Once they’re full grown, gopher tortoises live for decades and don’t face many threats from the natural world. Baby gopher tortoises, though, are eaten by other animals. (Randy Browning/U.S. Fish and Wildlife Service)

The U.S. Fish and Wildlife Service is considering protecting gopher tortoises in Georgia under the Endangered Species Act. Gopher tortoises are already protected by the state of Georgia, but the federal Endangered Species Act is more stringent than the state law. A federal listing can be bad for business, since protected species can mean red tape and additional costs.

In Georgia, instead of fighting the potential listing, businesses are working with wildlife agencies on what’s called the Georgia Gopher Tortoise Initiative, to save the gopher tortoise – before they’re forced to by federal regulation.

Looking For Tortoises

Savannah McGuire with the Georgia Department of Natural Resources maneuvers a camera down into a gopher tortoise burrow. (Molly Samuel/WABE)

Aisha Favors walks in straight lines, back and forth, in a patch of longleaf pine forest on the property of Georgia Power’s nuclear Plant Hatch.
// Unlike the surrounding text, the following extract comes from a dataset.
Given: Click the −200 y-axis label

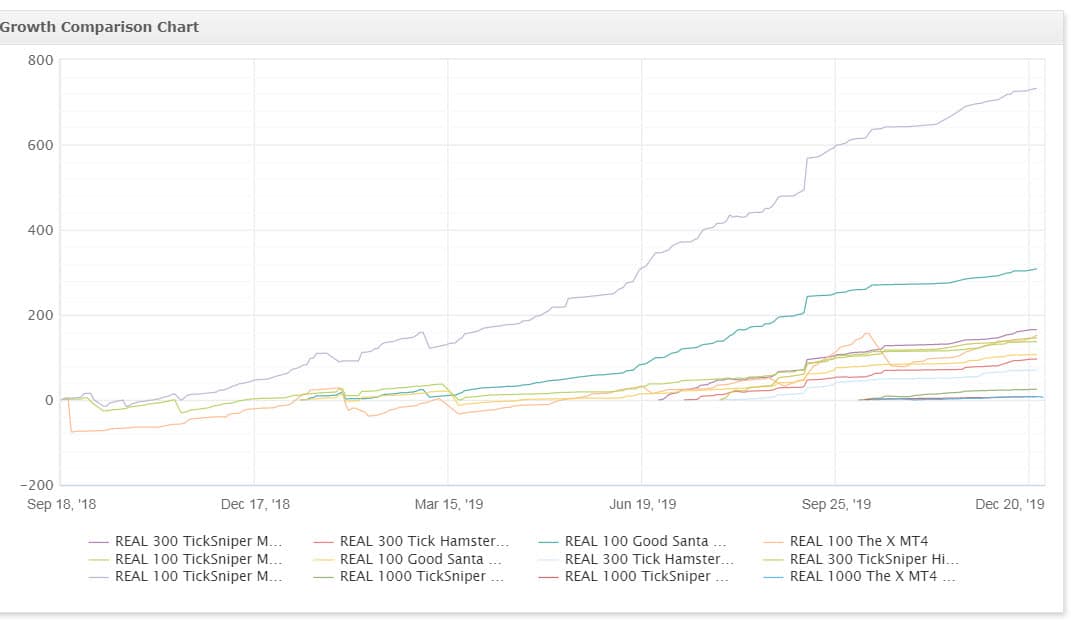Looking at the screenshot, I should click(36, 485).
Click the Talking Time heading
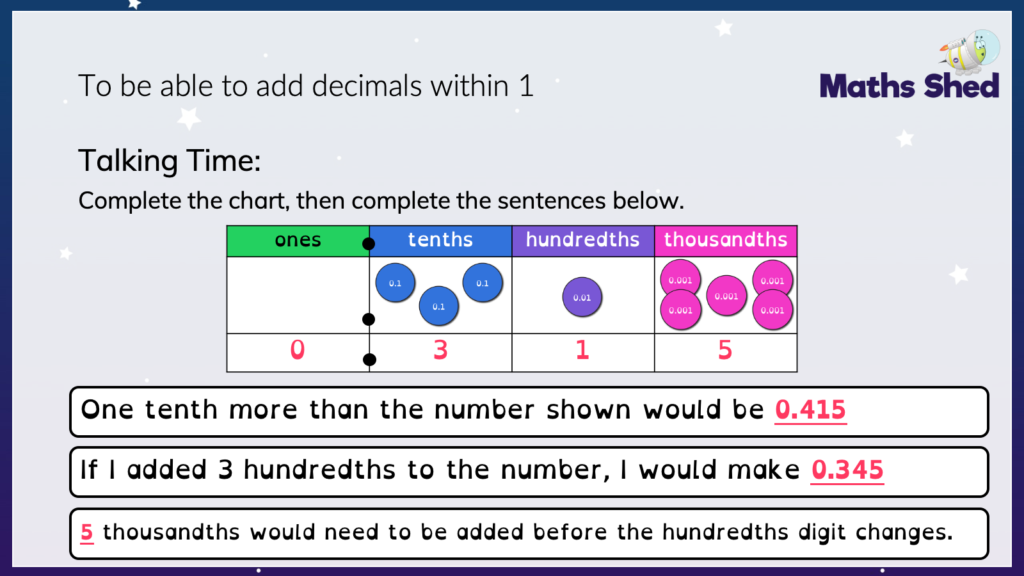Screen dimensions: 1024x576 tap(169, 161)
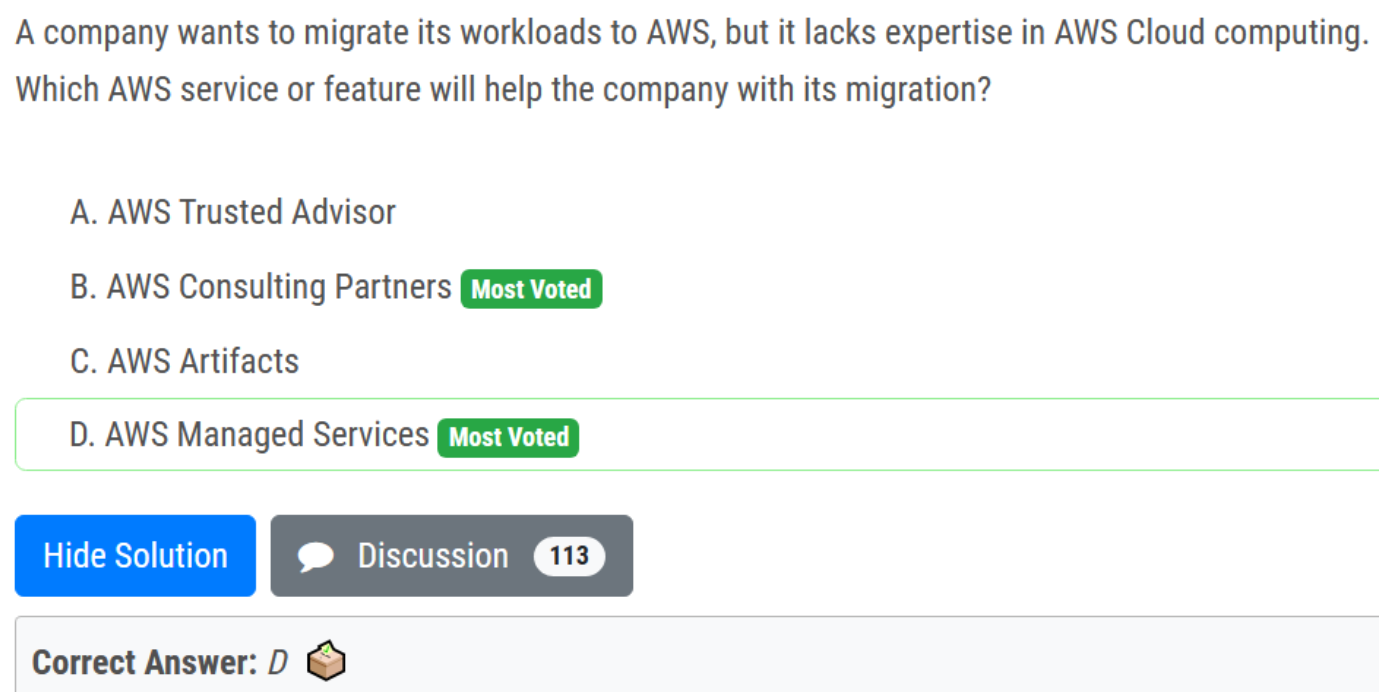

She bushwhacks past spiky palmetto plants and fall-blooming goldenrods. The light trickles down between the tall trees.

Favors, who works for the Georgia Department of Natural Resources, is looking for piles of sand made by gopher tortoises as they dig their burrows.

“It’s a numbers game,” she says. “Just hoping that you find one. But when you do, oh, it’s so much fun.”

Favors doesn’t turn up any tortoises on this patch of forest, but nearby, at another spot on Plant Hatch property, the DNR gopher tortoise team does find some.

Savannah McGuire crouches next to a gopher tortoise burrow, getting ready to snake a camera down into it. The camera will stream video on a monitor up above ground, so she can see what’s in the burrow.

“We’ll stick it down the burrow and see if he’s home,” she says.

The tortoise McGuire finds is about a foot wide and about 40 years old.

Fixtures On The Landscape

Longleaf pine savannah was once much more widespread in the Southeast. Now, states, including Georgia, are working on bringing it back. (Randy Browning/U.S. Fish and Wildlife Service)
Longleaf pine savannah was once much more widespread in the Southeast. Now, states, including Georgia, are working on bringing it back. (Randy Browning/U.S. Fish and Wildlife Service)

“I consider them like a fixture on the landscape,” Kurt Buhlmann, a senior research scientist at the University of Georgia’s Savannah River Ecology Lab,  says of adult tortoises. “They’re like a rock. They’re going to be there.”

But there are fewer than there once were. Buhlmann says tortoise numbers have dropped partially because of habitat loss.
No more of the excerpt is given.